Google has always done a great job of making the process of moving from one Android device to another quick and easy. But when coming from iOS, which uses an entirely different set of apps and services, the process can be quite a bit trickier. Some Android device manufacturers, like Samsung, provide tools for importing iTunes content, but this is not a feature available on all Android devices. Starting with Android 7.0 Nougat, however, Google will make the process quite a bit easier.
When setting up a new Android device for the first time, you will now have three options. The first will import from another Android device nearby, the second will restore a device from your Google account, and the third will import data from an iPhone or iPad. With the last option, however, the process is not automatic. It essentially just provides the tools you need to import the data, one service at a time. It instructs the user to open Safari on their iOS device, and then browse to android.com/switch. From here, there are links to various Google apps for iOS. For music, it directs the user to the Google Play Music iOS app; for photos, the Google Play Photos iOS app, and so on. It provides them with instructions on how to sync their calendar and contacts on their iPhone with their Google account. Once all the required apps have been downloaded and installed to the iOS device, and the correct Google account has been configured within them, they must back up their data using settings within each app so that it is stored within their Google account. This way, when they sign into the same account from their new Android device, their data will be ready to go.

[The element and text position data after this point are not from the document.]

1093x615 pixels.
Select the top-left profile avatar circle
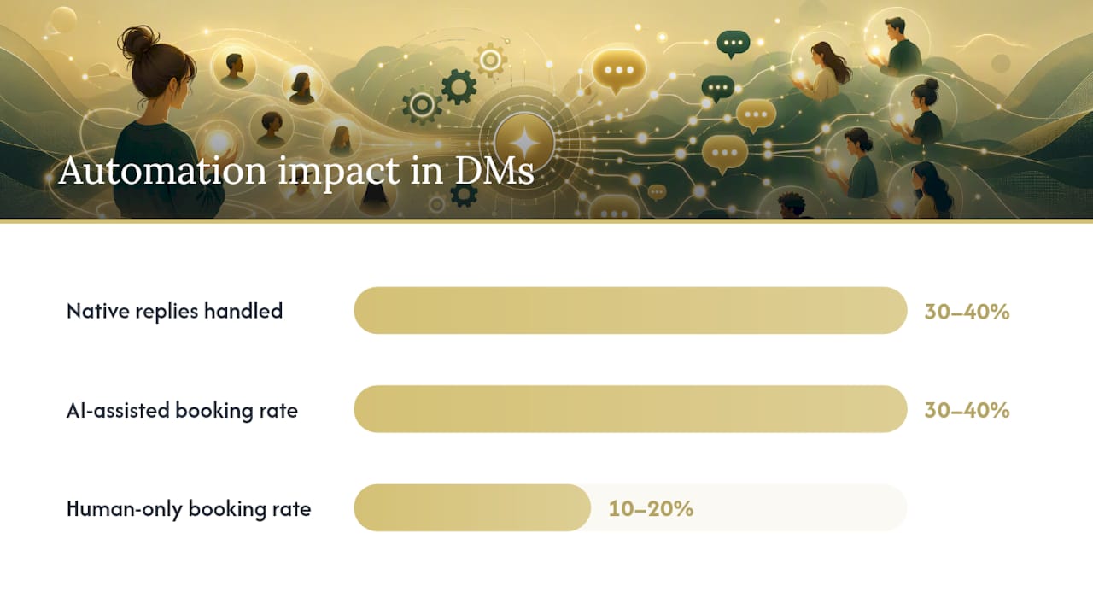[x=233, y=67]
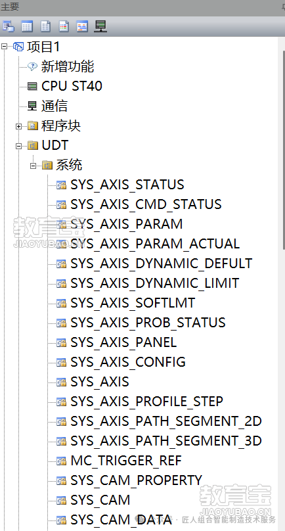Click the first toolbar icon (project tree)
This screenshot has height=531, width=285.
(9, 26)
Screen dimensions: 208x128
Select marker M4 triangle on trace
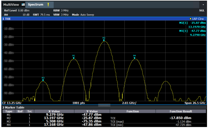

While this is a good temporary solution, there is certainly room for improvement. Sure, it takes care of getting everything that can be transferred onto the new device, but there are a lot of steps and the process could be much easier. Ideally, Google would have a single app for iOS that would work similarly to Apple's Move to iOS app, and would move all of the users' data into their Google account at once, including photos, music, contacts, calendars, and email accounts. To make things even easier, the app could make a list of every app installed on the iOS device, and search for an Android counterpart in the Google Play Store during the initial setup, giving users the option to accept or decline each app installation on an individual basis. Hopefully Google will improve this feature in the future, however, even though it’s not perfect, at least it will provide users with what they need to switch to Android while keeping most of the data that is important to them.